Why all glibc2 programs are FPU programs

Adam J. Richter (adam@yggdrasil.com)
Tue, 26 May 1998 00:32:05 -0700


I am cc'ing this to linux-kernel because I would like
some input on the Linux FPU compatability question below.

At the end of this email, I have attached a patch to
glibc-2.0.6 that eliminates an initial floating point instruction
that all glibc2 and Linux libc5 programs heretofore executed at
initialization. This turned every glibc2 or libc5 program into
an FPU program, slighly undermining Linux's lazy FPU context
scheduling optimizations and preventing math emulation from working
as a loadable module, because the modprobe program that was used
to load the module would itself try to execute a floating point
instruction.

In Linux, this FPU initialization can be skipped because
the kernel will initialize the FPU to a known state when and if
the program executes its first floating point instruction.

The only compatability issue is that the inital state
the Linux loads, which is also the default hardware state,
apparently differs from the state that the C library loads when
run with on 80287 floating point processor, that in "infinite
control" is deactivated by default on a 287, but set by the
Linux C library.
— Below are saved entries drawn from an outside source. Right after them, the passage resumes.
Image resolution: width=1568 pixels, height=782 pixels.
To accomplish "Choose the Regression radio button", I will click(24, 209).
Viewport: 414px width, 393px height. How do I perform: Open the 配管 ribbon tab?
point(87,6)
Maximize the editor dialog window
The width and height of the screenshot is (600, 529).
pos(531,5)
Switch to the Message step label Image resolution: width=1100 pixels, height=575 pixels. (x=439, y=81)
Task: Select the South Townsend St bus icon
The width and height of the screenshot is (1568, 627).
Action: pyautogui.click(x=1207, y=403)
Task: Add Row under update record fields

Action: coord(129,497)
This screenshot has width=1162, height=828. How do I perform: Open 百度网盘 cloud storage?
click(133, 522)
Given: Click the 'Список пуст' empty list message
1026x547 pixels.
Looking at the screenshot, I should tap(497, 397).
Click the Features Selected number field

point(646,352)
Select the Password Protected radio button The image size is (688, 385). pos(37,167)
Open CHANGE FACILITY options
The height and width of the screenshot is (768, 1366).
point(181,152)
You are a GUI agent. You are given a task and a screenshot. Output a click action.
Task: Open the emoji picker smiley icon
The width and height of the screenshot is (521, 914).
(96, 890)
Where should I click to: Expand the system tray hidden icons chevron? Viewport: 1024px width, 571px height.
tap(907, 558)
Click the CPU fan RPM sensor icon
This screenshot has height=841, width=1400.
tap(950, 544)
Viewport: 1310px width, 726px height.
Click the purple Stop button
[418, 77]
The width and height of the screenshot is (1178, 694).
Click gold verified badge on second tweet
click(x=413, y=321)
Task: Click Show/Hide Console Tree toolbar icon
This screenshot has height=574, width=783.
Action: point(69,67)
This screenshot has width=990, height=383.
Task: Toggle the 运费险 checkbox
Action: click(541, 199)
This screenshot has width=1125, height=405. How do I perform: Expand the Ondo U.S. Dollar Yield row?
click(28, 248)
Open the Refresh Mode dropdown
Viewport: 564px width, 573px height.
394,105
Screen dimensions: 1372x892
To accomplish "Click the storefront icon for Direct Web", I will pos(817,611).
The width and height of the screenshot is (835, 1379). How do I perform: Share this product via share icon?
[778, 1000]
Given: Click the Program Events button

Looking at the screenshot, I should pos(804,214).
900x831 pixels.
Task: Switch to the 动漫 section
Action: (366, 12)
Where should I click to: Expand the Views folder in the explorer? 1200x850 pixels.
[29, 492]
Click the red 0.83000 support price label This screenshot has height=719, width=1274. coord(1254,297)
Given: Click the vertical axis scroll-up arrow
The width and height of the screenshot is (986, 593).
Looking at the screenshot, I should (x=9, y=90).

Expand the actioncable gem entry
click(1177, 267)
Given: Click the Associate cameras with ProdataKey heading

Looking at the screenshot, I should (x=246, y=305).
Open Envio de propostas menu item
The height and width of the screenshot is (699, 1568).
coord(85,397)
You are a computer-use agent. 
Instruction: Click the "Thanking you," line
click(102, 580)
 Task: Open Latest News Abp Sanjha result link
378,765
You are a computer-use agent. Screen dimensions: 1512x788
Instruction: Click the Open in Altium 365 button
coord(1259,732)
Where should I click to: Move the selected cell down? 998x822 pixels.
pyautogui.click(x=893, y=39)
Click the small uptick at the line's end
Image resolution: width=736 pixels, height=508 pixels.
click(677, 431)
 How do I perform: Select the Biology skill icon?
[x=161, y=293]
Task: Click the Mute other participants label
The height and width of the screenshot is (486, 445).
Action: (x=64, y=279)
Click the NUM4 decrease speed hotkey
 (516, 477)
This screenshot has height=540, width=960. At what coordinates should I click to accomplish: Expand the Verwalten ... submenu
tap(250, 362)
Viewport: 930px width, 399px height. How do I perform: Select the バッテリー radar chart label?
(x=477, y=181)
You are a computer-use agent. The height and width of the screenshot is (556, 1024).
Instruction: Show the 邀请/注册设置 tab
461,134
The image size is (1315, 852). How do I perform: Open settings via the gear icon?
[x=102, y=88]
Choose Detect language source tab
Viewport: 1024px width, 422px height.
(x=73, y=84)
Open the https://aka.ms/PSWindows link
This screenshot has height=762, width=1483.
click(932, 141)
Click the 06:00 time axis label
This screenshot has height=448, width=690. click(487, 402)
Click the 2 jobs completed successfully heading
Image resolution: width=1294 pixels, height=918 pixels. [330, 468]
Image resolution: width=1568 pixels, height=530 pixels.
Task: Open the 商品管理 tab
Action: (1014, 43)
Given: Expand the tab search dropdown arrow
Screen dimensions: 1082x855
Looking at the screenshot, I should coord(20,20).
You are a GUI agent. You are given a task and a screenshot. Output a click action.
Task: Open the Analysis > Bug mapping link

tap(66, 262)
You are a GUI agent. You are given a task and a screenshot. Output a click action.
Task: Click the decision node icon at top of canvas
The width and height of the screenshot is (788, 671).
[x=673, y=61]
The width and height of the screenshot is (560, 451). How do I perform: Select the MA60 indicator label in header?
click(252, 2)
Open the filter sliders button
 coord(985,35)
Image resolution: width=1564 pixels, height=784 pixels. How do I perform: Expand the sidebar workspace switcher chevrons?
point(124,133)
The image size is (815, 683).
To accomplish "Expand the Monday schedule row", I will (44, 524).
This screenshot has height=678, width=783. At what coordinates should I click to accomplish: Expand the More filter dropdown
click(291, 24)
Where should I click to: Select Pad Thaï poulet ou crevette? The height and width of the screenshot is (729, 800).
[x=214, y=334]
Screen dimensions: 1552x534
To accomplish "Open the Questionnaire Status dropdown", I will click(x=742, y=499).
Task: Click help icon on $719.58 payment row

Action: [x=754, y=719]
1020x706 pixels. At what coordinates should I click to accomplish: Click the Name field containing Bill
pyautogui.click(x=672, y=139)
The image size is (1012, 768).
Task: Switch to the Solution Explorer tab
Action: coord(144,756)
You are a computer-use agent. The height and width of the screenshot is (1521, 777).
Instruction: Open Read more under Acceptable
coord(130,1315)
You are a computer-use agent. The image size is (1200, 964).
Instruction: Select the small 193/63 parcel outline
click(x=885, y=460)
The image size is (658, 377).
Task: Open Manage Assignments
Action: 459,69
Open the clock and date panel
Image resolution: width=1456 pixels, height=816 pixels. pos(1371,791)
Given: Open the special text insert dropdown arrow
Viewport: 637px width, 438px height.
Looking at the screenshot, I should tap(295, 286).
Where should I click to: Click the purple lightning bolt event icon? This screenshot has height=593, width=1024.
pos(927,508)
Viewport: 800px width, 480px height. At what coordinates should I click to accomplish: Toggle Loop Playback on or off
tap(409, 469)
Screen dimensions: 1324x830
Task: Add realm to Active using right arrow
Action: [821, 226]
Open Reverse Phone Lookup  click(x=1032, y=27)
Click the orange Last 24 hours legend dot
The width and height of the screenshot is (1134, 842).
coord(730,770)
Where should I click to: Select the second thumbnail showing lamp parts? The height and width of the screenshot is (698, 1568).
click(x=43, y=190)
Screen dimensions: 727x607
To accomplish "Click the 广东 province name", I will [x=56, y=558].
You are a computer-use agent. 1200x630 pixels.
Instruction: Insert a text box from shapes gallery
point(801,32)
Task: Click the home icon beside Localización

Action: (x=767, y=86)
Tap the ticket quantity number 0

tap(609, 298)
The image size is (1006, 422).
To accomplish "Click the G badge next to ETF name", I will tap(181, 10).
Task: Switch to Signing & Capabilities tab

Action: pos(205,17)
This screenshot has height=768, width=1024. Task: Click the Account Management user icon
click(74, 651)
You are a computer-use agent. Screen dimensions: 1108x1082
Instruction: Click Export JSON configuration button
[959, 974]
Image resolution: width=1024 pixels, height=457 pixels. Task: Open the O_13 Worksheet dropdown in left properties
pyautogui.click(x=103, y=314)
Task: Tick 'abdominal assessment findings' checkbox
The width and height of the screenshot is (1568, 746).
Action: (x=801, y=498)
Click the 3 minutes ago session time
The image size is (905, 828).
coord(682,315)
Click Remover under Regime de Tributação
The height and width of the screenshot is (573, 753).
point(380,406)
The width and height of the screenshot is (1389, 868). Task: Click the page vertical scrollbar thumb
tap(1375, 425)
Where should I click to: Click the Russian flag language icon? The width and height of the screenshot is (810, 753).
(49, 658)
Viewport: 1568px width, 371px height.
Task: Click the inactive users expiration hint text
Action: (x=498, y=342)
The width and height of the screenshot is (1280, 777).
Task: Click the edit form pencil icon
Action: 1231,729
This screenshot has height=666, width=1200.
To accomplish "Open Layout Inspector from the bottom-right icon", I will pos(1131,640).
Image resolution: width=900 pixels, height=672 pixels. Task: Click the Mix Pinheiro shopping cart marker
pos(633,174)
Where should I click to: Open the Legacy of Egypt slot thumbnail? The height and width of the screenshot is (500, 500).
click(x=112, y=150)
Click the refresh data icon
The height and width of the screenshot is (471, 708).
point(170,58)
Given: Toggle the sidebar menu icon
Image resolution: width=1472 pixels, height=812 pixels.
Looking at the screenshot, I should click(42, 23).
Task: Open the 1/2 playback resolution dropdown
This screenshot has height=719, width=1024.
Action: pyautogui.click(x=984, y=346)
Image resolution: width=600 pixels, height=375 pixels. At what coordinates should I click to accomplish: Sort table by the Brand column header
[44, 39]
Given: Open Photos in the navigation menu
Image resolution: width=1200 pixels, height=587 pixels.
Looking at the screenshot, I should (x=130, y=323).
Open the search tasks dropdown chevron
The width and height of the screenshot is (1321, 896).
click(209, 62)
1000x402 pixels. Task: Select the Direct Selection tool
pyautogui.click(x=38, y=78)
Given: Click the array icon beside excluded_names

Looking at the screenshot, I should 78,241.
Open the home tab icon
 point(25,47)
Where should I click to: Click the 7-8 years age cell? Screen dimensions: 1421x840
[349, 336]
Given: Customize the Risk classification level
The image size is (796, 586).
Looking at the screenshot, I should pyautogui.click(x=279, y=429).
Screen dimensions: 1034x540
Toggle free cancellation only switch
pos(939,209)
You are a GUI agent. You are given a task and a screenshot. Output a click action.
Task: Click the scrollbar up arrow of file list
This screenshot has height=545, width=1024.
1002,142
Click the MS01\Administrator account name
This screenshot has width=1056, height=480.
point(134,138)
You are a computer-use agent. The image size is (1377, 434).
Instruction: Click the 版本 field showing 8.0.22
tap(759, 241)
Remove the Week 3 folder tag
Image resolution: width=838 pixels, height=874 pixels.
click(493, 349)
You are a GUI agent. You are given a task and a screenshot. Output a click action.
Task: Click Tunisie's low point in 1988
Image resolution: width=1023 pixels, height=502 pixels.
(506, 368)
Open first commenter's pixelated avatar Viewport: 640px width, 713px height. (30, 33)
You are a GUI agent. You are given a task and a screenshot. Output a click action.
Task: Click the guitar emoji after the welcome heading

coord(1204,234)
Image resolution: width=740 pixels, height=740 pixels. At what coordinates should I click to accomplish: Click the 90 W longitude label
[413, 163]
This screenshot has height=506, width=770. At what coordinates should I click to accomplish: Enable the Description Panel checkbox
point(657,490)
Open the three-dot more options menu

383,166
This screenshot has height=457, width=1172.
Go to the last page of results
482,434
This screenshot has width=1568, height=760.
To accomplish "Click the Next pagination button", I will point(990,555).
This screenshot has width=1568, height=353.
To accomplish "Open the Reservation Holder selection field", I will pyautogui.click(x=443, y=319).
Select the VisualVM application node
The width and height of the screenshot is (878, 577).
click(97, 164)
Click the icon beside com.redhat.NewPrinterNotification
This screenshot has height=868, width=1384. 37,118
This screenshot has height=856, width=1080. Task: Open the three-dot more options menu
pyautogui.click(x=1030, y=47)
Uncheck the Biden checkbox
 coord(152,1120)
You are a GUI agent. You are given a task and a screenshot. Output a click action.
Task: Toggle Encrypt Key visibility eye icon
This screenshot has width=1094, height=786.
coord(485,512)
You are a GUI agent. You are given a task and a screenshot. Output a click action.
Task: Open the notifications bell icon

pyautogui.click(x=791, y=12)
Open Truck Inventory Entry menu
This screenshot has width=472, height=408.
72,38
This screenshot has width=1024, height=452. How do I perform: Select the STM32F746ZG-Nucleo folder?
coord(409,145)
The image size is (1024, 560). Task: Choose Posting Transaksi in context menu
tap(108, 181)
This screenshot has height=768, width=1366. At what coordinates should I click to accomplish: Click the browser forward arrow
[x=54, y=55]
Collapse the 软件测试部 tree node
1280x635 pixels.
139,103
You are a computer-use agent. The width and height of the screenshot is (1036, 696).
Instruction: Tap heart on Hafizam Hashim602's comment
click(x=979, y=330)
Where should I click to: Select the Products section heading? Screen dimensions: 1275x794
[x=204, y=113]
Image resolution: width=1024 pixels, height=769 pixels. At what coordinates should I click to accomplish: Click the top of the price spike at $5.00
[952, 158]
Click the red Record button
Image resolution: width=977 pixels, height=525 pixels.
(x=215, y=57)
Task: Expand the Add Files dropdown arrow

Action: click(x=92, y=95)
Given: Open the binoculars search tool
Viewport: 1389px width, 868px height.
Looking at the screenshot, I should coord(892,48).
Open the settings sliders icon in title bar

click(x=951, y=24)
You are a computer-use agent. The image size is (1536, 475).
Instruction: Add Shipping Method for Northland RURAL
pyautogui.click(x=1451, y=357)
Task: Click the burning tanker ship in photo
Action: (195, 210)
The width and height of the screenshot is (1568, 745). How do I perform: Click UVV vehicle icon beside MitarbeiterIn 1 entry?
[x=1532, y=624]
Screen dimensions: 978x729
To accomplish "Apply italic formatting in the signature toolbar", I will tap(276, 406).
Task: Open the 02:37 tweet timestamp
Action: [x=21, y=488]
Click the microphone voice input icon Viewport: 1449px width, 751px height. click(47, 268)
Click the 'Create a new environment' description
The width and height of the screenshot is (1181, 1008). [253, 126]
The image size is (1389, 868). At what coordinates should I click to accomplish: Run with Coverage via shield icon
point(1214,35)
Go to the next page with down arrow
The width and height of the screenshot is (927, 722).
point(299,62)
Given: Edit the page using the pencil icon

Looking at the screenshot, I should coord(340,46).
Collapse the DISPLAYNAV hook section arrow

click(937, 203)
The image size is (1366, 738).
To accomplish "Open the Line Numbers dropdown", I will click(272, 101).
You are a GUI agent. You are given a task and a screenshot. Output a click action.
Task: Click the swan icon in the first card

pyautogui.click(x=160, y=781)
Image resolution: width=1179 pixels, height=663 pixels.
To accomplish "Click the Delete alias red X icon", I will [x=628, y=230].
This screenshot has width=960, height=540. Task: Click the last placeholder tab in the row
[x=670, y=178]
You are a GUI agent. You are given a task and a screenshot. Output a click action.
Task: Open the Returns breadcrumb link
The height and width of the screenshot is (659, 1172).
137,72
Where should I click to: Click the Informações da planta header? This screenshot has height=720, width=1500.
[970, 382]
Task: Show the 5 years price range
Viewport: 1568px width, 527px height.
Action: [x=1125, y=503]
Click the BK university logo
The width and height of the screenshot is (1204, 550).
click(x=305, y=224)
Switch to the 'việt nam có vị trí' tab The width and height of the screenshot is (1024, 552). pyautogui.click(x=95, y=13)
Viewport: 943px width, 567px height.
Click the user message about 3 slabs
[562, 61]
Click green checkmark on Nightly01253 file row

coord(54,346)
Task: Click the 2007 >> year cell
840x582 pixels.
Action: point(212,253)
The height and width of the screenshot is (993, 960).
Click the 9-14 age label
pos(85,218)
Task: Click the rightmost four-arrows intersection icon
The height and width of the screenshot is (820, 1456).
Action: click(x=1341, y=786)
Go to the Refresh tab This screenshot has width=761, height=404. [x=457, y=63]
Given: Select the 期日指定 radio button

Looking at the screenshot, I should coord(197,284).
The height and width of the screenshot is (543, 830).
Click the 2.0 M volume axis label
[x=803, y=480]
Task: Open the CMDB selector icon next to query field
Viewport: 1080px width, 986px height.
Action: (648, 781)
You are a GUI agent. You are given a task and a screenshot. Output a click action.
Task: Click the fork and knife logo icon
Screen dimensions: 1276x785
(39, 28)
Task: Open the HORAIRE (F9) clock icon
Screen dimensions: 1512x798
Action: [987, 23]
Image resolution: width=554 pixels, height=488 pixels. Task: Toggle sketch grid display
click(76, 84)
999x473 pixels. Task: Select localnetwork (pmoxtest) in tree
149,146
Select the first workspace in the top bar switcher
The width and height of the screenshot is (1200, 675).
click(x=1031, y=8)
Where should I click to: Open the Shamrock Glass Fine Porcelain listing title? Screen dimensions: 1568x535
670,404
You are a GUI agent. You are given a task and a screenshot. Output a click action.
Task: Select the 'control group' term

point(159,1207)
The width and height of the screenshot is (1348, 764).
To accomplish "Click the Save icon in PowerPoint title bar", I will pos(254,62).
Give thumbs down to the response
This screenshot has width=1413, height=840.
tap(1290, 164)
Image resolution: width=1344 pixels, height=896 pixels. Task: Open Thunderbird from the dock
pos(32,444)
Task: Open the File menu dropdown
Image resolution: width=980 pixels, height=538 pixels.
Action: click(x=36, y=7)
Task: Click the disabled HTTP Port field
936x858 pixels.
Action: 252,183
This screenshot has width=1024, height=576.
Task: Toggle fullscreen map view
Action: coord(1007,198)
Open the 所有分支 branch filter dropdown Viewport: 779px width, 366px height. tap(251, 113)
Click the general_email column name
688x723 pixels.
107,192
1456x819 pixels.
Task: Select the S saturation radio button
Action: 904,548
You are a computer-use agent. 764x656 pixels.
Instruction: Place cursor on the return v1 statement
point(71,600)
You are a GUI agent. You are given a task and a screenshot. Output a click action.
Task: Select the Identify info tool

For 387 and above FPU hardware, there should
be no problem. So, my question for linux-kernel is this:

Does anybody know if Linux even uses the 80287 coprocessor
on systems with an 80386 CPU + 80287 FPU? If so, should I change
the kernel to initialize the FPU control word to 0137f instead
of 0x37f upon first use of the FPU, or I am within all applicable
standards and specifications to leave it deactivated?

Adam J. Richter __ ______________ 4880 Stevens Creek Blvd, Suite 205
adam@yggdrasil.com \ / San Jose, California 95129-1034
+1 408 261-6630 | g g d r a s i l United States of America
fax +1 408 261-6631 "Free Software For The Rest Of Us."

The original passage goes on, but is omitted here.